* [Exercise details]: Would you set down the data below exactly as shown?

* [Stored items]:
[Start of Attachment]

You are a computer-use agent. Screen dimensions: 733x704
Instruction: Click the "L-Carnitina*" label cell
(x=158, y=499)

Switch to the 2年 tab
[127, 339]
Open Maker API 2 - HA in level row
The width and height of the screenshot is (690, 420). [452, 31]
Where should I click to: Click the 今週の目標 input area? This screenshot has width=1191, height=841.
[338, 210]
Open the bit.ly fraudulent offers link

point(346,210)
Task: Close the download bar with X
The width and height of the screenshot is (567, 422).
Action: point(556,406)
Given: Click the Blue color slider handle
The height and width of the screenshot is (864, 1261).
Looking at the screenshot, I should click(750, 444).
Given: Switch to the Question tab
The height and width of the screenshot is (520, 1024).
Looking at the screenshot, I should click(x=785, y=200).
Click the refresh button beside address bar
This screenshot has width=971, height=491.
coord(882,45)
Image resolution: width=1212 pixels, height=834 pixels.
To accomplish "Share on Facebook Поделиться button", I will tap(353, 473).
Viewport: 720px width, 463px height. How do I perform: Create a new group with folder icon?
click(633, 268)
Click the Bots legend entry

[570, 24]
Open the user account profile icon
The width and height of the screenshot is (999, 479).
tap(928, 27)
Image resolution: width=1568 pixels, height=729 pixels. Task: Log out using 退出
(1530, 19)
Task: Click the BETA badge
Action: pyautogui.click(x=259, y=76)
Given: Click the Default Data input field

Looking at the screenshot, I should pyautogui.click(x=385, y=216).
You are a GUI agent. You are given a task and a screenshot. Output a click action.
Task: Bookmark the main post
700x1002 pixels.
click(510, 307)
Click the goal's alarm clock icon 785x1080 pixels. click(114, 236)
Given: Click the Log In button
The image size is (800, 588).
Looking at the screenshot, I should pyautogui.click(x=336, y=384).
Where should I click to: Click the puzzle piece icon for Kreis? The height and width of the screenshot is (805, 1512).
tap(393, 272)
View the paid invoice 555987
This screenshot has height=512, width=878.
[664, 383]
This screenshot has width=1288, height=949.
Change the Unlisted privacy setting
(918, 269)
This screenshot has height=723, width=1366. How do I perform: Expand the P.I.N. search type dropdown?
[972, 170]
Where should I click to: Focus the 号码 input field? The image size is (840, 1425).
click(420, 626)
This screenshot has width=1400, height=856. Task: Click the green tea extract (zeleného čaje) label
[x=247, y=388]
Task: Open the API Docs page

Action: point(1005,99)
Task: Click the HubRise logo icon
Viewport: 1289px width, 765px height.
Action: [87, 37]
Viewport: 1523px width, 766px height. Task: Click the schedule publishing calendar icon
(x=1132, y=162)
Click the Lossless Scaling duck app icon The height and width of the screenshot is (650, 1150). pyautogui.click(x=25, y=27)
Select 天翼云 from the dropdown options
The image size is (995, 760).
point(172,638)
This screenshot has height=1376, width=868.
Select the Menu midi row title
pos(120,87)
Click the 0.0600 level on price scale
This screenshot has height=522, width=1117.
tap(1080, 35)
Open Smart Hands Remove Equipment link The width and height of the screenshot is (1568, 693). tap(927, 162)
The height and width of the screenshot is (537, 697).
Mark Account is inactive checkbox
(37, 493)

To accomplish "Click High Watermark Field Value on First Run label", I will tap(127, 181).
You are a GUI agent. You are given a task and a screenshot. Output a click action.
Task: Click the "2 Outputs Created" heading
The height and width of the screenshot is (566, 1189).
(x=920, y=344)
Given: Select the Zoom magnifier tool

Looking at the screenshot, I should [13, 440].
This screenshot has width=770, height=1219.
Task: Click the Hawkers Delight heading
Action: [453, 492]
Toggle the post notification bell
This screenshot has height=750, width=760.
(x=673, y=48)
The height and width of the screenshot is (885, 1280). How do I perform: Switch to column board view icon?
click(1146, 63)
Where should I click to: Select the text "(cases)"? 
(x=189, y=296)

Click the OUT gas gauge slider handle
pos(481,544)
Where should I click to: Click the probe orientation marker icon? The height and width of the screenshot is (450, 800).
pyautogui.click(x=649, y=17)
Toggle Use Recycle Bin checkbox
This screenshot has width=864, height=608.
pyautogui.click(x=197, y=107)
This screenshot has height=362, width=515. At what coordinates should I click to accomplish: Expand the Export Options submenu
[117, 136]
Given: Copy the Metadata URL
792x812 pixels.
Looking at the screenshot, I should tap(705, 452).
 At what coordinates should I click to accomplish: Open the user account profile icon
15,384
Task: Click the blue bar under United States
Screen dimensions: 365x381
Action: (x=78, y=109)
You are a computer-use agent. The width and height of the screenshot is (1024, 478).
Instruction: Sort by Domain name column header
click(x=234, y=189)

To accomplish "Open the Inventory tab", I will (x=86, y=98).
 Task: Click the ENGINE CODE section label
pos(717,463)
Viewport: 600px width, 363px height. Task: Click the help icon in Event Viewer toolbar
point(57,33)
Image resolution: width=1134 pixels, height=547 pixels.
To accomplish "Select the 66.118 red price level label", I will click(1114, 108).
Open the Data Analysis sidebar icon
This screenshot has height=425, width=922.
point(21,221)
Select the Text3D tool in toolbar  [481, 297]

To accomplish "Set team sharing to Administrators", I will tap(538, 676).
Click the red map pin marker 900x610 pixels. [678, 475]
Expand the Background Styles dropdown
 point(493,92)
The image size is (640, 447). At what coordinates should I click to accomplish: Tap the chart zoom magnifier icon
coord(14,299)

[End of Attachment]

* [Exercise solution]:
You are a computer-use agent. Screen dimensions: 733x704
Instruction: Click the "L-Carnitina*" label cell
(x=158, y=499)

Switch to the 2年 tab
[127, 339]
Open Maker API 2 - HA in level row
The width and height of the screenshot is (690, 420). [452, 31]
Where should I click to: Click the 今週の目標 input area? This screenshot has width=1191, height=841.
[338, 210]
Open the bit.ly fraudulent offers link

point(346,210)
Task: Close the download bar with X
The width and height of the screenshot is (567, 422).
Action: point(556,406)
Given: Click the Blue color slider handle
The height and width of the screenshot is (864, 1261).
Looking at the screenshot, I should click(750, 444).
Given: Switch to the Question tab
The height and width of the screenshot is (520, 1024).
Looking at the screenshot, I should click(x=785, y=200).
Click the refresh button beside address bar
This screenshot has width=971, height=491.
coord(882,45)
Image resolution: width=1212 pixels, height=834 pixels.
To accomplish "Share on Facebook Поделиться button", I will tap(353, 473).
Viewport: 720px width, 463px height. How do I perform: Create a new group with folder icon?
click(633, 268)
Click the Bots legend entry

[570, 24]
Open the user account profile icon
The width and height of the screenshot is (999, 479).
tap(928, 27)
Image resolution: width=1568 pixels, height=729 pixels. Task: Log out using 退出
(1530, 19)
Task: Click the BETA badge
Action: pyautogui.click(x=259, y=76)
Given: Click the Default Data input field

Looking at the screenshot, I should pyautogui.click(x=385, y=216).
You are a GUI agent. You are given a task and a screenshot. Output a click action.
Task: Bookmark the main post
700x1002 pixels.
click(510, 307)
Click the goal's alarm clock icon 785x1080 pixels. click(114, 236)
Given: Click the Log In button
The image size is (800, 588).
Looking at the screenshot, I should pyautogui.click(x=336, y=384).
Where should I click to: Click the puzzle piece icon for Kreis? The height and width of the screenshot is (805, 1512).
tap(393, 272)
View the paid invoice 555987
This screenshot has height=512, width=878.
[664, 383]
This screenshot has width=1288, height=949.
Change the Unlisted privacy setting
(918, 269)
This screenshot has height=723, width=1366. How do I perform: Expand the P.I.N. search type dropdown?
[972, 170]
Where should I click to: Focus the 号码 input field? The image size is (840, 1425).
click(420, 626)
This screenshot has width=1400, height=856. Task: Click the green tea extract (zeleného čaje) label
[x=247, y=388]
Task: Open the API Docs page

Action: point(1005,99)
Task: Click the HubRise logo icon
Viewport: 1289px width, 765px height.
Action: [87, 37]
Viewport: 1523px width, 766px height. Task: Click the schedule publishing calendar icon
(x=1132, y=162)
Click the Lossless Scaling duck app icon The height and width of the screenshot is (650, 1150). pyautogui.click(x=25, y=27)
Select 天翼云 from the dropdown options
The image size is (995, 760).
point(172,638)
This screenshot has height=1376, width=868.
Select the Menu midi row title
pos(120,87)
Click the 0.0600 level on price scale
This screenshot has height=522, width=1117.
tap(1080, 35)
Open Smart Hands Remove Equipment link The width and height of the screenshot is (1568, 693). tap(927, 162)
The height and width of the screenshot is (537, 697).
Mark Account is inactive checkbox
(37, 493)

To accomplish "Click High Watermark Field Value on First Run label", I will tap(127, 181).
You are a GUI agent. You are given a task and a screenshot. Output a click action.
Task: Click the "2 Outputs Created" heading
The height and width of the screenshot is (566, 1189).
(x=920, y=344)
Given: Select the Zoom magnifier tool

Looking at the screenshot, I should [13, 440].
This screenshot has width=770, height=1219.
Task: Click the Hawkers Delight heading
Action: [453, 492]
Toggle the post notification bell
This screenshot has height=750, width=760.
(x=673, y=48)
The height and width of the screenshot is (885, 1280). How do I perform: Switch to column board view icon?
click(1146, 63)
Where should I click to: Select the text "(cases)"? 
(x=189, y=296)

Click the OUT gas gauge slider handle
pos(481,544)
Where should I click to: Click the probe orientation marker icon? The height and width of the screenshot is (450, 800).
pyautogui.click(x=649, y=17)
Toggle Use Recycle Bin checkbox
This screenshot has width=864, height=608.
pyautogui.click(x=197, y=107)
This screenshot has height=362, width=515. At what coordinates should I click to accomplish: Expand the Export Options submenu
[117, 136]
Given: Copy the Metadata URL
792x812 pixels.
Looking at the screenshot, I should tap(705, 452).
 At what coordinates should I click to accomplish: Open the user account profile icon
15,384
Task: Click the blue bar under United States
Screen dimensions: 365x381
Action: (x=78, y=109)
You are a computer-use agent. The width and height of the screenshot is (1024, 478).
Instruction: Sort by Domain name column header
click(x=234, y=189)

To accomplish "Open the Inventory tab", I will (x=86, y=98).
 Task: Click the ENGINE CODE section label
pos(717,463)
Viewport: 600px width, 363px height. Task: Click the help icon in Event Viewer toolbar
point(57,33)
Image resolution: width=1134 pixels, height=547 pixels.
To accomplish "Select the 66.118 red price level label", I will click(1114, 108).
Open the Data Analysis sidebar icon
This screenshot has height=425, width=922.
point(21,221)
Select the Text3D tool in toolbar  [481, 297]

To accomplish "Set team sharing to Administrators", I will tap(538, 676).
Click the red map pin marker 900x610 pixels. [678, 475]
Expand the Background Styles dropdown
 point(493,92)
The image size is (640, 447). At what coordinates should I click to accomplish: Tap the chart zoom magnifier icon
coord(14,299)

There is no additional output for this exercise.